对人类尿道下裂遗传及动物模型的研究表明尿道下裂是受多基因调控的复杂疾病,且常伴发其他疾病和表型。目前对人类以及动物模型的研究表明,外生殖器男性化依赖雄激素信号和雌激素信号的共同作用,雄激素-雌激素的异常调控将导致尿道下裂等男性化减弱表现。雄激素(睾酮或二氢睾酮)通过与AR结合,激活雄激素敏感基因,实现雄激素信号传导。AR在融合中的尿道褶间质中表达,提示雄激素信号作用于尿道形成中的融合事件[46]。
同雄激素信号相类似,雌激素信号通过雌激素与ER的结合进行传导。雌激素信号对阴茎发育的影响具有两面性。一方面,雌激素信号可能参与阴茎的正常发育;另一方面,过度的雌激素信号会破坏雄激素-雌激素平衡,阻碍外生殖器男性化的正常进行[8]。本团队前期对尿道下裂的网络互作和遗传研究亦表明尿道下裂中存在以AR为核心的调控网络,与AR和ER存在互作基因的遗传变异可以通过该网络影响尿道下裂的发生[32]。此外,尿道下裂的表型与包括AR在内的特定的转录调控模式有关[47]。理解尿道发育过程中以AR为核心的相关基因的遗传变异及特征调控网络将进一步夯实尿道下裂的遗传分子调控基础。
尿道下裂呈现多基因遗传模式。以往针对尿道下裂的研究主要以GWAS技术研究为主,但仅解释了尿道下裂约9%的遗传度[11],而二代测序(next-generation sequencing, NGS)技术则可以对尿道下裂中的罕见突变进行高通量检测以弥补GWAS所带来的遗传度缺失。近期,Ea等[48]利用二代测序技术在大队列尿道下裂中检测致病突变,但由于该项研究仅限于336个候选基因,且主要关注有害的错义突变,这导致很多功能丧失型突变未被统计在内,同时他们的研究也造成了遗传统计学证据的缺失以及遗传度缺失。我们在此基础上进一步提出利用"大效应的稀有变异"新思路可以补充现有方法研究尿道下裂造成的遗传度缺失[49],通过比较不同人群的最小等位基因频率(minor allele frequency, MAF)筛选进化上保守的,同时对蛋白质功能可能会产生重要影响的致病突变,这将为进一步寻找尿道下裂的致病机制提供理论基础。

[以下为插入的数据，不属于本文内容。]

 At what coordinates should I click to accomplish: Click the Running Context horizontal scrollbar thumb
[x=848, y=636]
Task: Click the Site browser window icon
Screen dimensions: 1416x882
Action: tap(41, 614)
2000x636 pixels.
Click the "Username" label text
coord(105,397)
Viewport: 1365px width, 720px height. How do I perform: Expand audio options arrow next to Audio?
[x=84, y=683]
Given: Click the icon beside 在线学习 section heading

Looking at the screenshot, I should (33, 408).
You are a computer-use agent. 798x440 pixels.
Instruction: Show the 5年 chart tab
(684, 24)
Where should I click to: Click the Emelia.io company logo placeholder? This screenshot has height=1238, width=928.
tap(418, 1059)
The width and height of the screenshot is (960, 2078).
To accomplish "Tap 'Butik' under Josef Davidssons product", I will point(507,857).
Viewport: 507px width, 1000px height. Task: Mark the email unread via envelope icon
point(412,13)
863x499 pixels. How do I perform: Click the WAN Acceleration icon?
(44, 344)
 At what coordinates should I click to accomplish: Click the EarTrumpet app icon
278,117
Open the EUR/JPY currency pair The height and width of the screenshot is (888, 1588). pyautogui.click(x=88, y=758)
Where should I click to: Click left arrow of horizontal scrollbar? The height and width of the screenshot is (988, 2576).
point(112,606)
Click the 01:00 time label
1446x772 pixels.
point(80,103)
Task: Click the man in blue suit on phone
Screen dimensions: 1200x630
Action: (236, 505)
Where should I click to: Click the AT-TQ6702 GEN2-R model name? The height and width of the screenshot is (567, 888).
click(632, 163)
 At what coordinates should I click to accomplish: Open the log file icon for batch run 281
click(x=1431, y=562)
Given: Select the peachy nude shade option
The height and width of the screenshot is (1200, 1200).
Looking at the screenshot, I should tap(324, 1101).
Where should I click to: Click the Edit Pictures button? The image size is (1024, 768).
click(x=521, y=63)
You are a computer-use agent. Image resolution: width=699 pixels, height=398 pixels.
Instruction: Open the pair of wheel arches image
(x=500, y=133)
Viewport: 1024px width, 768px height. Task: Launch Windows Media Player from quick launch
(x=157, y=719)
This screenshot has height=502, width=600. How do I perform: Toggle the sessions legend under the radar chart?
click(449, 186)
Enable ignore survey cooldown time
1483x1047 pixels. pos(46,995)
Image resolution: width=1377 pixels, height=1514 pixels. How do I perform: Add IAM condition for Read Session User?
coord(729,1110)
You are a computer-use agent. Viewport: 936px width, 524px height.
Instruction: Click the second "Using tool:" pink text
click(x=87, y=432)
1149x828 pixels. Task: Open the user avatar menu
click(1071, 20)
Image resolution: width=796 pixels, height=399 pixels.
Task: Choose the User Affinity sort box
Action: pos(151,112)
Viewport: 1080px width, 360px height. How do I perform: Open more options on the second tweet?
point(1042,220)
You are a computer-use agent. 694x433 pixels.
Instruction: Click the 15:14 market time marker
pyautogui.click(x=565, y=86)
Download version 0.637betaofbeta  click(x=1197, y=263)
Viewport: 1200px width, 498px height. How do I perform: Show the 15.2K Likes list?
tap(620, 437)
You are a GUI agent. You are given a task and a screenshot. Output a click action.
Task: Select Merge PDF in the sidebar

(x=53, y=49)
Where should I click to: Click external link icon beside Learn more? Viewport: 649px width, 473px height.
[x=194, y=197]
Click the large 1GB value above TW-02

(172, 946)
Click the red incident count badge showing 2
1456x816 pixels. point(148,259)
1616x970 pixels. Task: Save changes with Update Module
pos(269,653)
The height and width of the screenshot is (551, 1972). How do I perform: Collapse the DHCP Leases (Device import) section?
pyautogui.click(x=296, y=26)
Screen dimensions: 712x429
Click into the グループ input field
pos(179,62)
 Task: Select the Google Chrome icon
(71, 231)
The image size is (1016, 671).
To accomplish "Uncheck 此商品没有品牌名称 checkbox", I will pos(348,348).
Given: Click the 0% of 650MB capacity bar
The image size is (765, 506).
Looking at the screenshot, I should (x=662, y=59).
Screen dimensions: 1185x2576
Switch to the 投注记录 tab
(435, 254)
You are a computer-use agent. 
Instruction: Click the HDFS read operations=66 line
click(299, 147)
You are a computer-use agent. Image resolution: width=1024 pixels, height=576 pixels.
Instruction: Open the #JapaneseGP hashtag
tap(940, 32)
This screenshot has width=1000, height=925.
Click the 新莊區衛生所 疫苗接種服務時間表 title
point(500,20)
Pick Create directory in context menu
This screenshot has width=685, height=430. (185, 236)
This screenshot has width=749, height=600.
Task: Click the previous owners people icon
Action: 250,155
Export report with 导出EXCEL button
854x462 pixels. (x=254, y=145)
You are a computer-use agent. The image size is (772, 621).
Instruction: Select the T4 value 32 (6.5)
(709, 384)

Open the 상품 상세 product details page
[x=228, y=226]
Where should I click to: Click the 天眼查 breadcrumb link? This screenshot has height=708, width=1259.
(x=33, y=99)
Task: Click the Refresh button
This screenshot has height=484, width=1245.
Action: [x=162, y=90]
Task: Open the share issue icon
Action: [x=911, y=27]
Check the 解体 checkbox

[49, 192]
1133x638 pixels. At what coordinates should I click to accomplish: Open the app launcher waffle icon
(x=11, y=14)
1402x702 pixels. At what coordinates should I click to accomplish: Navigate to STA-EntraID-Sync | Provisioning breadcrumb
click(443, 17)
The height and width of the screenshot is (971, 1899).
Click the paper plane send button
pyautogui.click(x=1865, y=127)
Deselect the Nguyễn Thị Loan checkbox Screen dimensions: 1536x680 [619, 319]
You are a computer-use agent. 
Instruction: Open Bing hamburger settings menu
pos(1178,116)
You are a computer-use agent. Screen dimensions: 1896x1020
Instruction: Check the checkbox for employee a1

基因表观遗传的改变也是导致人类尿道下裂的一个不可忽视的因素。Vottero等[50]首先提出,尿道下裂患儿包皮中AR的甲基化水平高于正常对照。此后,研究者们为进一步探究其他基因的甲基化与尿道下裂之间的关系,进行了相应的表观基因组关联研究(epigenome-wide association studies, EWAS)。近期,Richard等[51]通过EWAS发现了25个新的尿道下裂相关甲基化位点,涉及胚层分化、β-catenin信号通路、雄激素以及生殖特征相关的多个基因。这种表观遗传的改变可能是环境因素诱导尿道下裂的一种机制,如己烯雌酚对人类和小鼠尿道下裂风险的影响可持续至第二代[3],这种效应可能与己烯雌酚等环境雌激素通过诱导非基因组ER信号传导以激活PI3K/AKT而造成的组蛋白甲基化改变有关[52]。
目前人们对尿道下裂遗传因素的研究已经取得了一定进展,然而由于尿道下裂的成因较为复杂,候选基因在尿道下裂中的具体作用机制仍不明确。随着遗传学技术的迅速发展,新的尿道下裂致病位点也在不断被发掘,这些新发现有助于完善人们对尿道下裂相关风险基因致病机制的认识。同时,尿道下裂动物模型的发展有力地促进了尿道下裂相关分子机制的研究,其中基因编辑技术的快速发展也推进了对风险基因在尿道下裂过程中分子作用机制的理解进程,人们对尿道下裂遗传因素的理解将更为深刻,有利于尿道下裂的预防及诊治。